The data -
— Start —
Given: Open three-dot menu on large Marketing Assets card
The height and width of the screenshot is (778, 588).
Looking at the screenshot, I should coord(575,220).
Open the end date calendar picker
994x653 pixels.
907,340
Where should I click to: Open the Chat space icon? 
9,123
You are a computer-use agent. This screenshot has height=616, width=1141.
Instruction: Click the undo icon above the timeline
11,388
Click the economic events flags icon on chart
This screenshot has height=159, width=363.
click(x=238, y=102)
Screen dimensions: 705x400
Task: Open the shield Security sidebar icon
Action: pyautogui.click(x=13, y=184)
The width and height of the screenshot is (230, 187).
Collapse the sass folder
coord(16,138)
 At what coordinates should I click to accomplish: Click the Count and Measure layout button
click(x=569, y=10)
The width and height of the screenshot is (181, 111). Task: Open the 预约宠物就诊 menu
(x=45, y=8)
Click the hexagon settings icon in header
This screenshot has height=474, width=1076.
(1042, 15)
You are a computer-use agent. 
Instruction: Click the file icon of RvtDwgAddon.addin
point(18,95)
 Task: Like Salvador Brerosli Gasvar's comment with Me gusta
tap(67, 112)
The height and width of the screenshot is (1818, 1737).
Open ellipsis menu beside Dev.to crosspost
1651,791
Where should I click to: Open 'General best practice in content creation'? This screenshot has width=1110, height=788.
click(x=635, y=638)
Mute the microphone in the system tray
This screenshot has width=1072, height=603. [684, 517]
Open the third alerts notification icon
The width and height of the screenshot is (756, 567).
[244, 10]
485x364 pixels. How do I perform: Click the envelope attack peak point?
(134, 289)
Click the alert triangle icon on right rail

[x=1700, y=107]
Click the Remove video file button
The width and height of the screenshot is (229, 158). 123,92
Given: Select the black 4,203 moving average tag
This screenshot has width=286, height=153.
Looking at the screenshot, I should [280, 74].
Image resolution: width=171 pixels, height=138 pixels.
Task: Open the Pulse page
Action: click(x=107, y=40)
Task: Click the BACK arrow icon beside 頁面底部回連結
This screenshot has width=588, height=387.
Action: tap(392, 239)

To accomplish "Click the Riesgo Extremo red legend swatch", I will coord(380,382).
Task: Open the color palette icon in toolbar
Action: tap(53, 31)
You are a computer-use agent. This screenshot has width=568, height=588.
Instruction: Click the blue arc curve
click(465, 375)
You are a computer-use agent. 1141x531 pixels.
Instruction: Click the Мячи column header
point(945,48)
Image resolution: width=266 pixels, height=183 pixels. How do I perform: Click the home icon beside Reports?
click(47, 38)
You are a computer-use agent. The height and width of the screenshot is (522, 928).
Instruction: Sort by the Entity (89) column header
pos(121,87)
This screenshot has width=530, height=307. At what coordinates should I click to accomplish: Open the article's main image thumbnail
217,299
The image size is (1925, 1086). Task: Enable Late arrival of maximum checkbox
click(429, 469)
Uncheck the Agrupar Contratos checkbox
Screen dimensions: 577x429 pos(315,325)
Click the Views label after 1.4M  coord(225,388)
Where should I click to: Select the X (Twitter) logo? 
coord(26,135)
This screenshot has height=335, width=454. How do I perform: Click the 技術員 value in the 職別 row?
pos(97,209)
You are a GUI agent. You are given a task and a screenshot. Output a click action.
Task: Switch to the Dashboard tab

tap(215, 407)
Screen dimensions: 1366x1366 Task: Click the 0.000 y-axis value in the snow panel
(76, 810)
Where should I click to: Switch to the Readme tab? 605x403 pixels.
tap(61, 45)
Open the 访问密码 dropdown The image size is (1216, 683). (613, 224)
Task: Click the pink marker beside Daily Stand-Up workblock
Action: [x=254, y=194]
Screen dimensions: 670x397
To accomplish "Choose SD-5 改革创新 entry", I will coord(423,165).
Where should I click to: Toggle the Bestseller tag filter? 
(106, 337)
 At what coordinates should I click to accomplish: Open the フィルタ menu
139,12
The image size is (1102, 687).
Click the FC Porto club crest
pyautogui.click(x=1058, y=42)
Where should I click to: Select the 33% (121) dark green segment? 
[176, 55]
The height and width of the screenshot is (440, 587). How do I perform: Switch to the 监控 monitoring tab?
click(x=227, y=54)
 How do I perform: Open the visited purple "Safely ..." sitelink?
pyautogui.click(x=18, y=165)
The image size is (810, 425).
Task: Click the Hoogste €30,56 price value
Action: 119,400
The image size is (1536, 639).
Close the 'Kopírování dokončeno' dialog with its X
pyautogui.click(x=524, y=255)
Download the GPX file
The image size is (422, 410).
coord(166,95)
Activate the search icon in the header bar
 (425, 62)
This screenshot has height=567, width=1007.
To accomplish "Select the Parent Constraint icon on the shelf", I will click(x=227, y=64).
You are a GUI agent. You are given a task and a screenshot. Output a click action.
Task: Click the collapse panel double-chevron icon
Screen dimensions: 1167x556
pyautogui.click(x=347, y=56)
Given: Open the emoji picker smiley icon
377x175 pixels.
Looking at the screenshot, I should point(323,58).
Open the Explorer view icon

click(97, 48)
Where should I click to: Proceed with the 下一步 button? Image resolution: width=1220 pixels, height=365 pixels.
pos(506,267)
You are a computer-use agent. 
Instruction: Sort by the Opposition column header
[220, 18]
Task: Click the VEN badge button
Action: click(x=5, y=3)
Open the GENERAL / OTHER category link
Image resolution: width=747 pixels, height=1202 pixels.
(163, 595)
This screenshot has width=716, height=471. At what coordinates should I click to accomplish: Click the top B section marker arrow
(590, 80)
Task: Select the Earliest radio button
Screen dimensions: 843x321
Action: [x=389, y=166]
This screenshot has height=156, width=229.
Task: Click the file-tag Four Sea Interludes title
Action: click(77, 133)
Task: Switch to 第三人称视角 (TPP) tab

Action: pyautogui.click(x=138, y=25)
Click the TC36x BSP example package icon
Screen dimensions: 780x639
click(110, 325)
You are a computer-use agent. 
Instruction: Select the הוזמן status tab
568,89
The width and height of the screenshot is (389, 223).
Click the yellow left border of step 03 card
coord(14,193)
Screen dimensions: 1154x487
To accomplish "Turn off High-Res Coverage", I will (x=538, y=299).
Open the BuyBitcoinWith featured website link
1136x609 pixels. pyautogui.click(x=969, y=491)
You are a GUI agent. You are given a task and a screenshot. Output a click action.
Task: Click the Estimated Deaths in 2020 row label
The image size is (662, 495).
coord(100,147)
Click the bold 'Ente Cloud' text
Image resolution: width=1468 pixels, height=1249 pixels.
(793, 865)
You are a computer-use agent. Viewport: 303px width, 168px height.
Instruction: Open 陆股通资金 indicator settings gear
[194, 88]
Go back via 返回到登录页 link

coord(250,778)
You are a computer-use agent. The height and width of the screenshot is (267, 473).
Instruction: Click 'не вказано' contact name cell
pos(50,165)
— End —
Written task -
Reproduce all of the records above word for word, with nothing changed, added, or left out.

Output for this exercise -
Given: Open three-dot menu on large Marketing Assets card
The height and width of the screenshot is (778, 588).
Looking at the screenshot, I should coord(575,220).
Open the end date calendar picker
994x653 pixels.
907,340
Where should I click to: Open the Chat space icon? 
9,123
You are a computer-use agent. This screenshot has height=616, width=1141.
Instruction: Click the undo icon above the timeline
11,388
Click the economic events flags icon on chart
This screenshot has height=159, width=363.
click(x=238, y=102)
Screen dimensions: 705x400
Task: Open the shield Security sidebar icon
Action: pyautogui.click(x=13, y=184)
The width and height of the screenshot is (230, 187).
Collapse the sass folder
coord(16,138)
 At what coordinates should I click to accomplish: Click the Count and Measure layout button
click(x=569, y=10)
The width and height of the screenshot is (181, 111). Task: Open the 预约宠物就诊 menu
(x=45, y=8)
Click the hexagon settings icon in header
This screenshot has height=474, width=1076.
(1042, 15)
You are a computer-use agent. 
Instruction: Click the file icon of RvtDwgAddon.addin
point(18,95)
 Task: Like Salvador Brerosli Gasvar's comment with Me gusta
tap(67, 112)
The height and width of the screenshot is (1818, 1737).
Open ellipsis menu beside Dev.to crosspost
1651,791
Where should I click to: Open 'General best practice in content creation'? This screenshot has width=1110, height=788.
click(x=635, y=638)
Mute the microphone in the system tray
This screenshot has width=1072, height=603. [684, 517]
Open the third alerts notification icon
The width and height of the screenshot is (756, 567).
[244, 10]
485x364 pixels. How do I perform: Click the envelope attack peak point?
(134, 289)
Click the alert triangle icon on right rail

[x=1700, y=107]
Click the Remove video file button
The width and height of the screenshot is (229, 158). 123,92
Given: Select the black 4,203 moving average tag
This screenshot has width=286, height=153.
Looking at the screenshot, I should [280, 74].
Image resolution: width=171 pixels, height=138 pixels.
Task: Open the Pulse page
Action: click(x=107, y=40)
Task: Click the BACK arrow icon beside 頁面底部回連結
This screenshot has width=588, height=387.
Action: tap(392, 239)

To accomplish "Click the Riesgo Extremo red legend swatch", I will coord(380,382).
Task: Open the color palette icon in toolbar
Action: tap(53, 31)
You are a computer-use agent. This screenshot has width=568, height=588.
Instruction: Click the blue arc curve
click(465, 375)
You are a computer-use agent. 1141x531 pixels.
Instruction: Click the Мячи column header
point(945,48)
Image resolution: width=266 pixels, height=183 pixels. How do I perform: Click the home icon beside Reports?
click(47, 38)
You are a computer-use agent. The height and width of the screenshot is (522, 928).
Instruction: Sort by the Entity (89) column header
pos(121,87)
This screenshot has width=530, height=307. At what coordinates should I click to accomplish: Open the article's main image thumbnail
217,299
The image size is (1925, 1086). Task: Enable Late arrival of maximum checkbox
click(429, 469)
Uncheck the Agrupar Contratos checkbox
Screen dimensions: 577x429 pos(315,325)
Click the Views label after 1.4M  coord(225,388)
Where should I click to: Select the X (Twitter) logo? 
coord(26,135)
This screenshot has height=335, width=454. How do I perform: Click the 技術員 value in the 職別 row?
pos(97,209)
You are a GUI agent. You are given a task and a screenshot. Output a click action.
Task: Switch to the Dashboard tab

tap(215, 407)
Screen dimensions: 1366x1366 Task: Click the 0.000 y-axis value in the snow panel
(76, 810)
Where should I click to: Switch to the Readme tab? 605x403 pixels.
tap(61, 45)
Open the 访问密码 dropdown The image size is (1216, 683). (613, 224)
Task: Click the pink marker beside Daily Stand-Up workblock
Action: [x=254, y=194]
Screen dimensions: 670x397
To accomplish "Choose SD-5 改革创新 entry", I will coord(423,165).
Where should I click to: Toggle the Bestseller tag filter? 
(106, 337)
 At what coordinates should I click to accomplish: Open the フィルタ menu
139,12
The image size is (1102, 687).
Click the FC Porto club crest
pyautogui.click(x=1058, y=42)
Where should I click to: Select the 33% (121) dark green segment? 
[176, 55]
The height and width of the screenshot is (440, 587). How do I perform: Switch to the 监控 monitoring tab?
click(x=227, y=54)
 How do I perform: Open the visited purple "Safely ..." sitelink?
pyautogui.click(x=18, y=165)
The image size is (810, 425).
Task: Click the Hoogste €30,56 price value
Action: 119,400
The image size is (1536, 639).
Close the 'Kopírování dokončeno' dialog with its X
pyautogui.click(x=524, y=255)
Download the GPX file
The image size is (422, 410).
coord(166,95)
Activate the search icon in the header bar
 (425, 62)
This screenshot has height=567, width=1007.
To accomplish "Select the Parent Constraint icon on the shelf", I will click(x=227, y=64).
You are a GUI agent. You are given a task and a screenshot. Output a click action.
Task: Click the collapse panel double-chevron icon
Screen dimensions: 1167x556
pyautogui.click(x=347, y=56)
Given: Open the emoji picker smiley icon
377x175 pixels.
Looking at the screenshot, I should point(323,58).
Open the Explorer view icon

click(97, 48)
Where should I click to: Proceed with the 下一步 button? Image resolution: width=1220 pixels, height=365 pixels.
pos(506,267)
You are a computer-use agent. 
Instruction: Sort by the Opposition column header
[220, 18]
Task: Click the VEN badge button
Action: click(x=5, y=3)
Open the GENERAL / OTHER category link
Image resolution: width=747 pixels, height=1202 pixels.
(163, 595)
This screenshot has width=716, height=471. At what coordinates should I click to accomplish: Click the top B section marker arrow
(590, 80)
Task: Select the Earliest radio button
Screen dimensions: 843x321
Action: [x=389, y=166]
This screenshot has height=156, width=229.
Task: Click the file-tag Four Sea Interludes title
Action: click(77, 133)
Task: Switch to 第三人称视角 (TPP) tab

Action: pyautogui.click(x=138, y=25)
Click the TC36x BSP example package icon
Screen dimensions: 780x639
click(110, 325)
You are a computer-use agent. 
Instruction: Select the הוזמן status tab
568,89
The width and height of the screenshot is (389, 223).
Click the yellow left border of step 03 card
coord(14,193)
Screen dimensions: 1154x487
To accomplish "Turn off High-Res Coverage", I will (x=538, y=299).
Open the BuyBitcoinWith featured website link
1136x609 pixels. pyautogui.click(x=969, y=491)
You are a GUI agent. You are given a task and a screenshot. Output a click action.
Task: Click the Estimated Deaths in 2020 row label
The image size is (662, 495).
coord(100,147)
Click the bold 'Ente Cloud' text
Image resolution: width=1468 pixels, height=1249 pixels.
(793, 865)
You are a computer-use agent. Viewport: 303px width, 168px height.
Instruction: Open 陆股通资金 indicator settings gear
[194, 88]
Go back via 返回到登录页 link

coord(250,778)
You are a computer-use agent. The height and width of the screenshot is (267, 473).
Instruction: Click 'не вказано' contact name cell
pos(50,165)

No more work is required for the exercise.